Handset vendors have been frantically trying to innovate in an effort to keep their products from becoming commodity items. Consequently, they have incorporated a number of new features into their products, such as cameras, and are offering slim, sleek designs available in a variety of colors. Now, their ongoing quest is leading them into a new area: scanning.
Just as printers and digital cameras eventually added scanning functions, cell phones appear to be the next candidates to include that capability. “There are some rudimentary scanning functions now available in cell phones and those features should improve over time,” said Kenneth Hyers, principal analyst of mobile wireless research at ABI Research.
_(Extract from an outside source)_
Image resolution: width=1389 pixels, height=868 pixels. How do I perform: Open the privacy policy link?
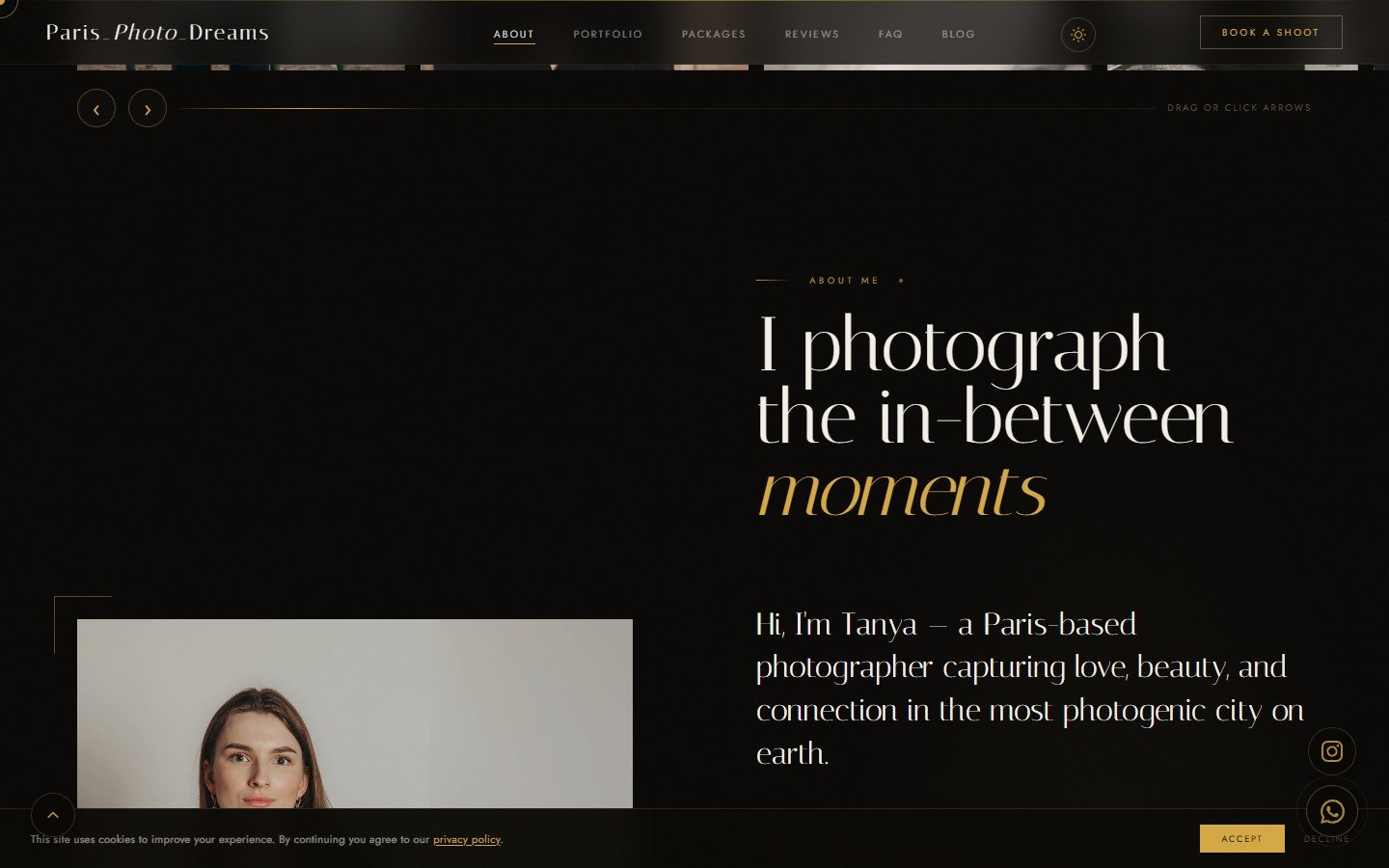pos(466,839)
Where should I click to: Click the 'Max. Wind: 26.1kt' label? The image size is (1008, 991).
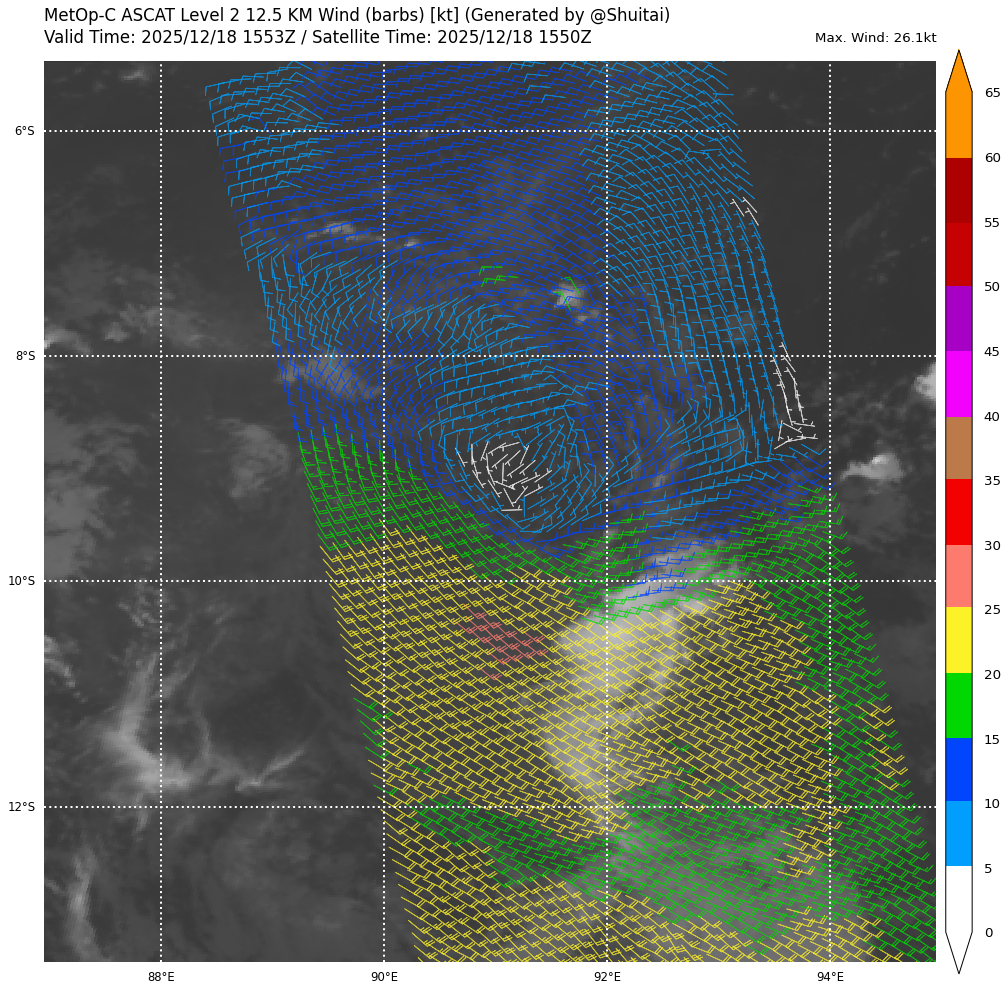(875, 38)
Once a phone is outfitted with a camera, the transition to scanner is fairly straightforward. The key is adding optical character recognition (OCR) features to the phone, which allow small amounts of text to be captured and digitized. As a page is scanned, OCR software takes dozens of still images and effectively merges them together using the outline of the page as a reference.
The software also detects the curve of a page and corrects any distortion, so even areas near the binding of a page can be scanned clearly. Typically, camera phone images contain background data, stemming from imprecise focuses, shadows, and poor alignment. OCR software corrects these deficiencies to create professional looking documents. The systems often convert scanned images into PDF files.
A Matter of Seconds
NEC, Realeyes3D and scanR have been piloting products that let users transform their camera phones into scanners, copiers, or fax machines. These products can scan information at least 20 centimeters away, and an average 8 1/2-by-11 inch page takes from three to five seconds to input.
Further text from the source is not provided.